The patron saint of apprentices, catechists, and teachers is also the perfect helper of parents.
Don (Father) John Bosco was born on August 16, 1815, in a small village in northern Italy. He was ordained a priest on June 5, 1841. As a dream had led him to foresee during his youth, the essence of his ministry was dedicated to young people, hundreds of whom he welcomed at the Oratory of St. Francis de Sales, saving them from the material and especially spiritual misery to which they were subjected. An outstanding educator, he still serves today as an example for parents and all those who work with children.

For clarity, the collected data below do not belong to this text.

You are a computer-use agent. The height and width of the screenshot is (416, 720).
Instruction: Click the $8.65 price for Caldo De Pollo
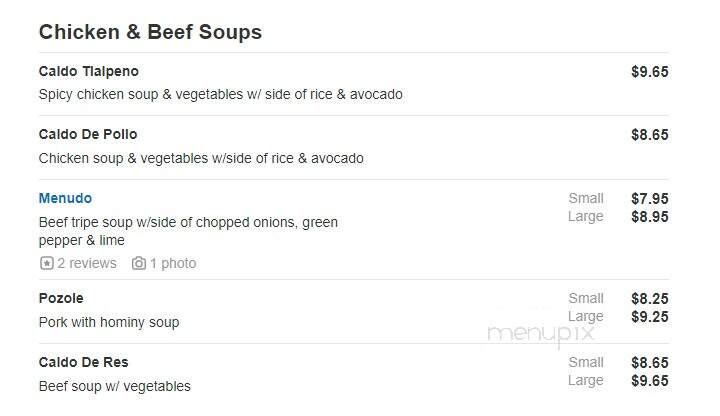(x=649, y=135)
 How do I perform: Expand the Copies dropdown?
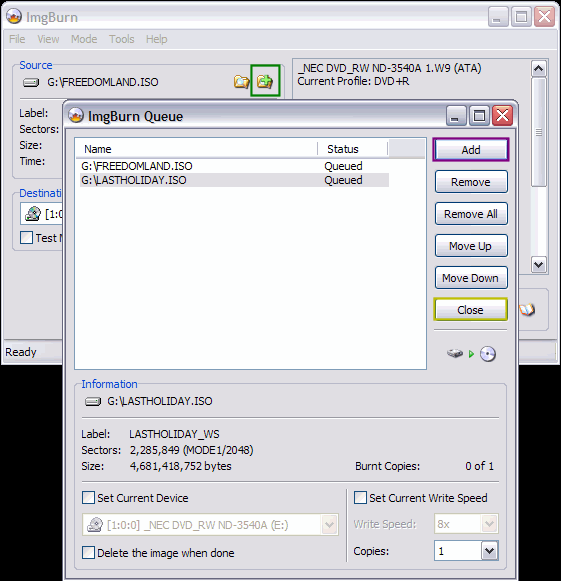click(489, 551)
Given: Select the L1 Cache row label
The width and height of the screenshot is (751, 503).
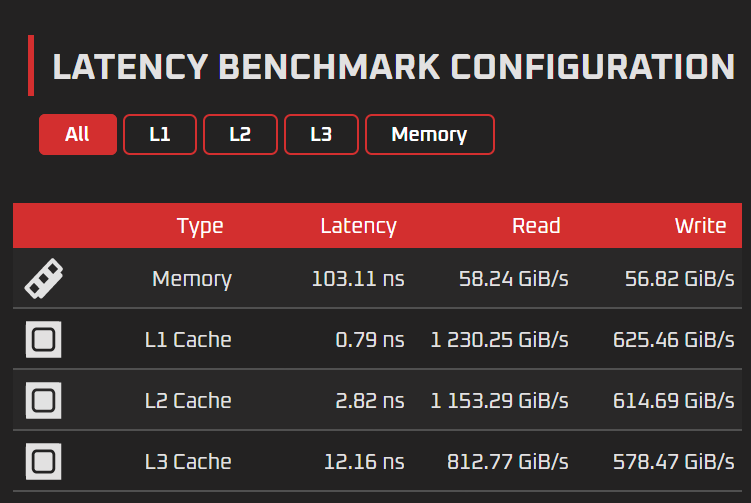Looking at the screenshot, I should pyautogui.click(x=188, y=340).
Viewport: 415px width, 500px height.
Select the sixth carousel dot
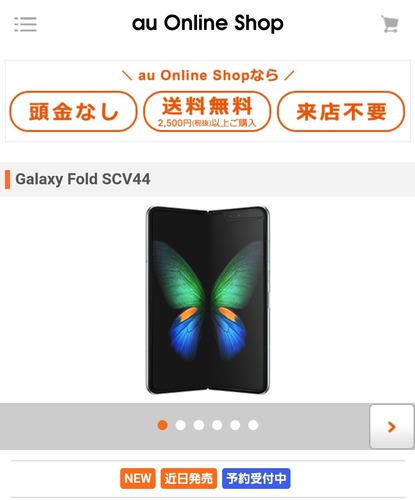point(253,425)
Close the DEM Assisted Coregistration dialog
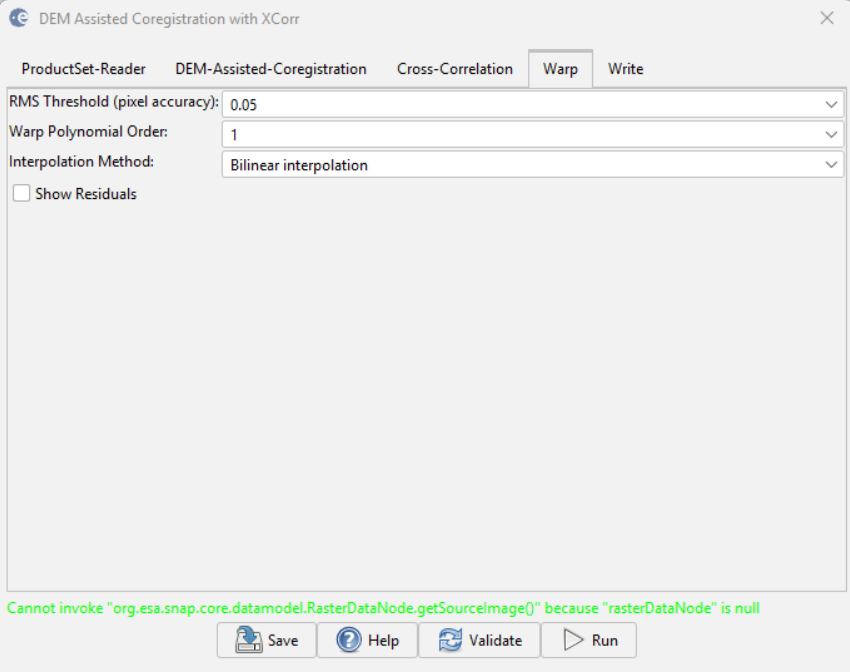Screen dimensions: 850x672 (826, 18)
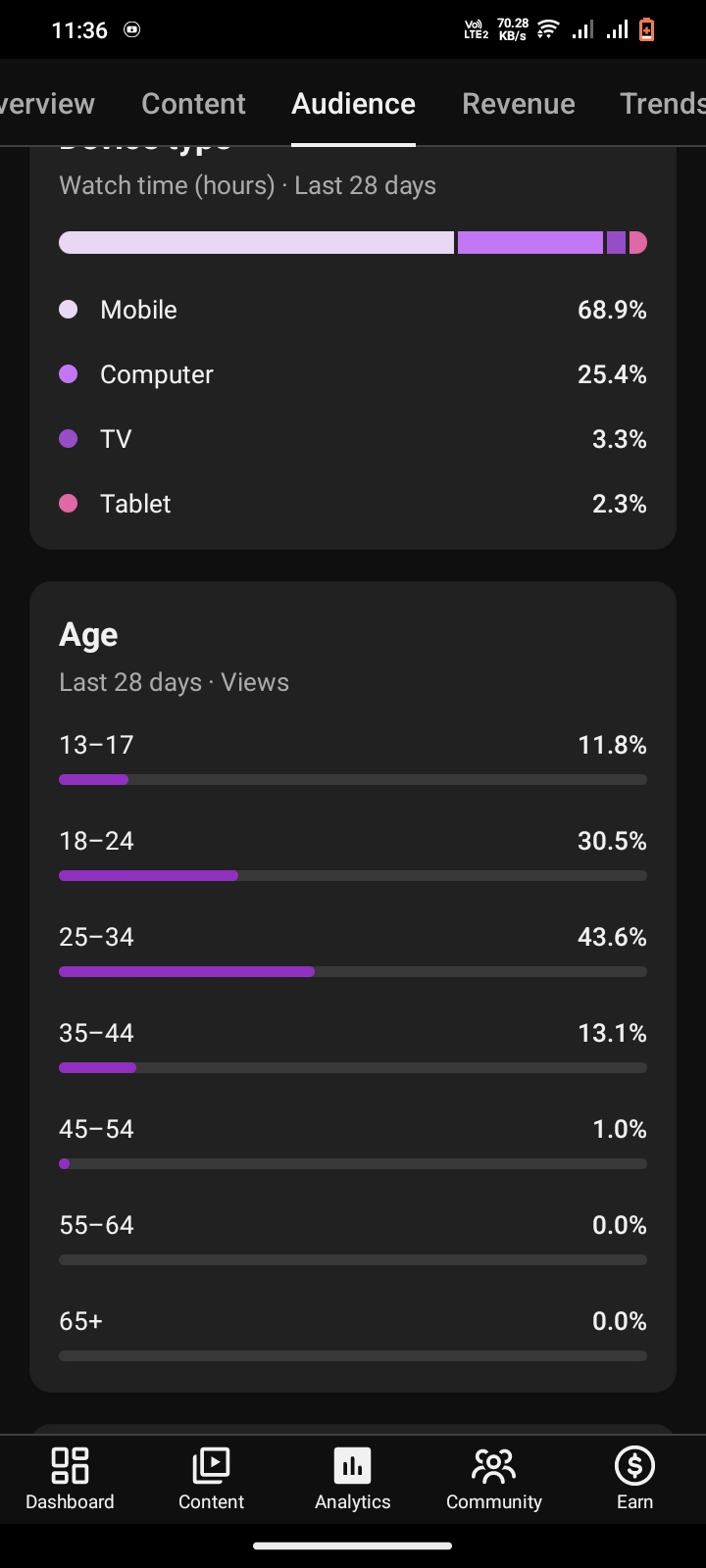Click the Mobile legend color dot

point(69,310)
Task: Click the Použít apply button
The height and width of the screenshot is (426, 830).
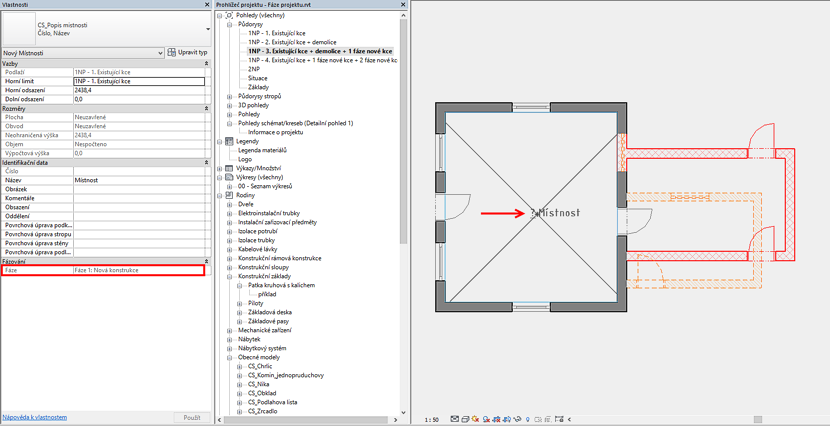Action: 192,417
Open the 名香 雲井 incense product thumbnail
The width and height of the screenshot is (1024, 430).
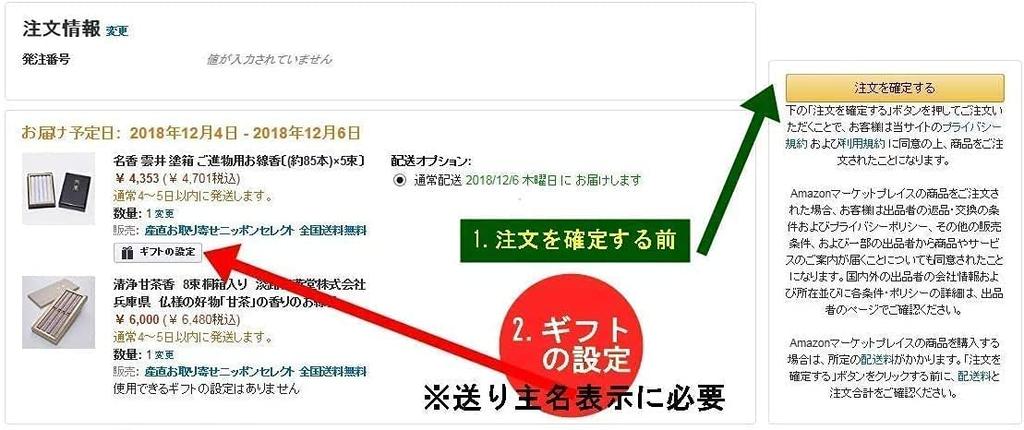58,189
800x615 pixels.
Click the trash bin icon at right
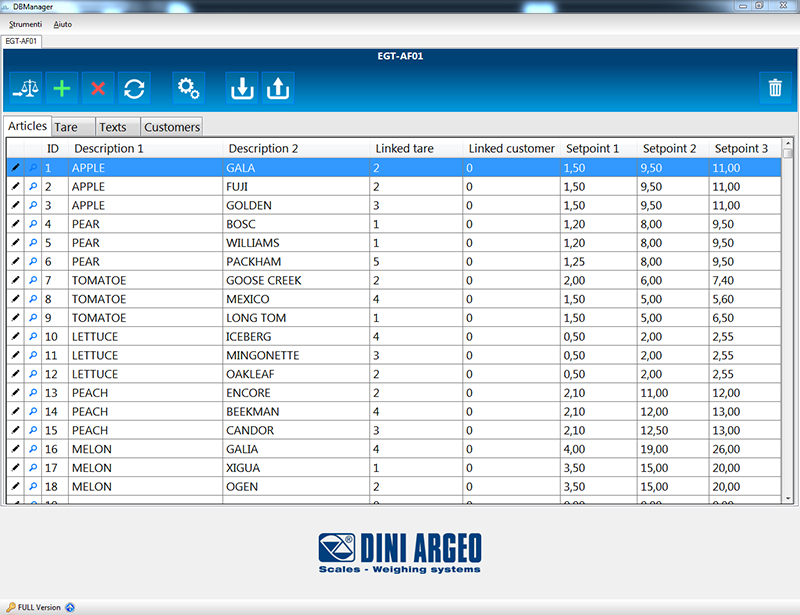coord(775,88)
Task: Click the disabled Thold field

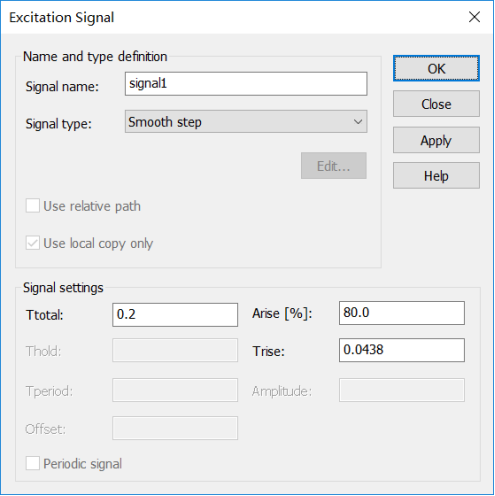Action: coord(175,350)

Always be joyful and trustworthy
Joy is truly the tone of John Bosco’s life: a joy drawn from the source of prayer and the sacraments, a joy that is incarnate. At the age of 12, he was clowning around on a rope like a circus tightrope walker to attract spectators, whom he then invited to pray with him. Later on, with the other boys at the Oratory, he would spend hours playing and telling stories. And when his little student Dominic Savio thought he had to be serious to love the Lord, Don Bosco quickly made him understand that “a sad saint makes a poor saint.”
“Let us trust in God, whatever happens” — these are the last words of Bosco’s father, who died when John was not quite 2 years-old. This trust became Bosco’s golden rule. He liked to repeat to his young followers: “Keep the trust.” With his mother, who came to work with him in Turin, he lived this trust on a daily basis, whether it was finding a home for his boys, feeding them, or raising funds to build a church. Don Bosco and “Mother Margherita” did not rely on the contents of their coin purse (which, more often than not, was completely empty!), but on God alone. And God never disappointed them.
So when the bills pile up, or unemployment threatens the family finances, we can ask John Bosco to teach us to trust. As many times he had the experience of having more mouths to feed than money to buy bread, we can certainly choose him as a protector of the difficult end-of-the-month hardships.
God needs well-trained men and women of body, heart, and mind
Develop your talents and take advantage of every opportunity to learn. This is the lesson that Bosco’s life gives us. Certainly he was gifted and probably more than most: he enjoyed a prodigious memory, sang marvelously, was supple and agile, skilled with his hands, etc. But he knew how to develop all these gifts, to put them at the service of God. As a young man, he never lost a minute to study “to become a priest,” which did not prevent him from working in the fields or practicing various acrobatics and juggling!
When he was a college student, he couldn’t afford to pay his living expenses. But since he lived with a tailor, he offered to work for him after school, thus acquiring a skill that would be invaluable to him when it came to mending his boys’ worn-out clothes. He went on to learn carpentry, bookbinding, locksmithing, and shoemaking. John Bosco reminds us that we must not lose any opportunity to develop our skills, especially when we are young. His life reminds us that God needs good workers for His harvest, solid men and women, well-trained in all areas of the body, heart, and mind.
Guide children to God with a firmness that never lacks in mercy
Make yourself loved; attract the affection of children to lead them to God. This is how Don Bosco educated the young people entrusted to him. He led them with gentleness, with a firmness that never lacked in mercy. He made them love the Good God because he himself was good. When he saw the faults of his boys — and he had received the gift of reading their souls with clairvoyance — he did not blame them, but sought with great delicacy and kindness to lead them to God’s forgiveness.
“Tell my children that I await them all in Heaven, and always recommend to them a great devotion to the Eucharist and to the Blessed Virgin. In this way they will never have anything to fear.”Don’t these last words of advice from John Bosco, who died on January 31, 1888, lay out a beautiful program for all Christian families?